In women stable on ART, we report a pregnancy incidence of 8.7 per 100 wy. These findings are in keeping with other studies in this setting which show that pregnancy incidence after ART initiation is substantial especially among younger women and is often unplanned [15, 23]. In our experience, pregnancies occurring during the treatment phase were more likely to be planned as most women, stable on ART, wished to complete their families and those previously experiencing fertility problems eventually conceived. The majority of women on ART achieved virological suppression prior to delivery, however it is concerning that almost 20% of women did not achieve virological suppression at the time of labour and delivery. This is in keeping with recent cohort study from South Africa in which only 63% of pregnant women were virologically suppressed at delivery [29]. In the two cases of mother-to-child transmission events which occurred in women receiving combination ART, both had documented viral loads below detectable levels prior to delivery, indicating that transmission likely occurred post-partum, or possibly early in utero.

Since PMTCT prophylaxis first became available in South Africa in 2002, treatment regimens for pregnant women, have been continuously modified and these improvements in the management of pregnant women are reflected in the substantial reduction in HIV transmission events reported [6, 9, 30]. It is reassuring that we are able to demonstrate in our cohort, a steady increase in CD4 count and a substantial reduction in viral load over time. A turning point was seen in 2015, when pregnant women were offered combination ART at any CD4 count threshold which led to the lowest mean viral load seen during the 15-year study period, translating to reduced risk of vertical transmission to unborn infants and improvement in maternal health. Although only six mother-to-child transmission events were identified in this study, this is likely to be an underestimate due to a lack of long-term follow-up data after delivery. Four babies tested positive for HIV at birth, which suggests exposure in utero, emphasising the need for early initiation of combination ART in pregnancy, which was not previously available to women. Recurrent vertical transmission in two women suggests that these women might have benefitted from preconception counselling to possibly avoid in utero transmission in subsequent pregnancies.

Pregnancy outcomes irrespective of maternal HIV and ART status were found to be similar although we are limited by the small sample size. Despite the high burden of bacterial vaginosis and STIs observed in this cohort, the rates of preterm deliveries seen is similar to background prevalence data [31]. While combination ART has been implicated in contributing to adverse pregnancy outcomes including preterm deliveries, our findings indicate a similar proportion of preterm deliveries during the HIV negative and ART phases in this cohort.

A major strength of the study was the cohort design with a 15 year follow up period and high retention rate of 95%. Limitations included incomplete data particularly for pregnancies which occurred during the HIV negative phase of the study and for long-term follow-up of mother-to-child transmission events.

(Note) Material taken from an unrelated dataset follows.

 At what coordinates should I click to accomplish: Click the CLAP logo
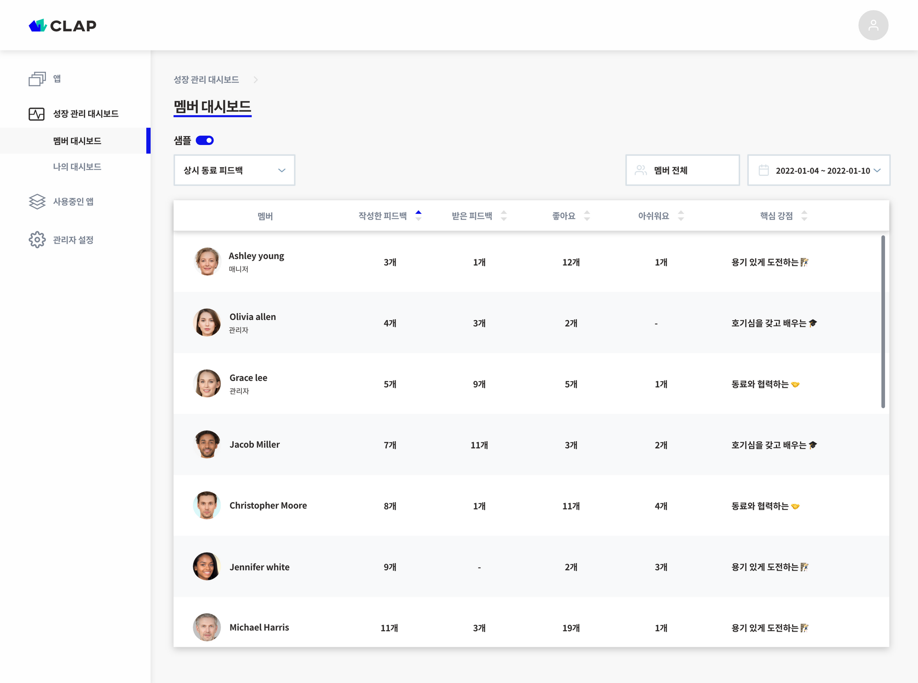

As this study initially enrolled sex-workers and women at high risk of HIV infection, findings of this study may be less generalisable. These women may have faced additional challenges such as poor access to health care including contraception, termination of pregnancy and ART services, and possibly had higher rates of unplanned pregnancies. Furthermore, participants received different PMTCT and ART regimens over time, in accordance with changing guidelines for pregnant women, making the data less comparable.

Conclusions

Our study demonstrates that pregnancies occur frequently in women who have recently acquired HIV. It is therefore critical to identify and prioritise women newly diagnosed with HIV for early treatment initiation. Pregnancy outcomes were found to be similar irrespective of maternal HIV or ART status. Furthermore, this cohort provides an important overview of how the evolving treatment guidelines have positively impacted immunological and virological responses in pregnant women over time, reflecting better maternal health during pregnancy and potential reductions in mother-to-child transmission.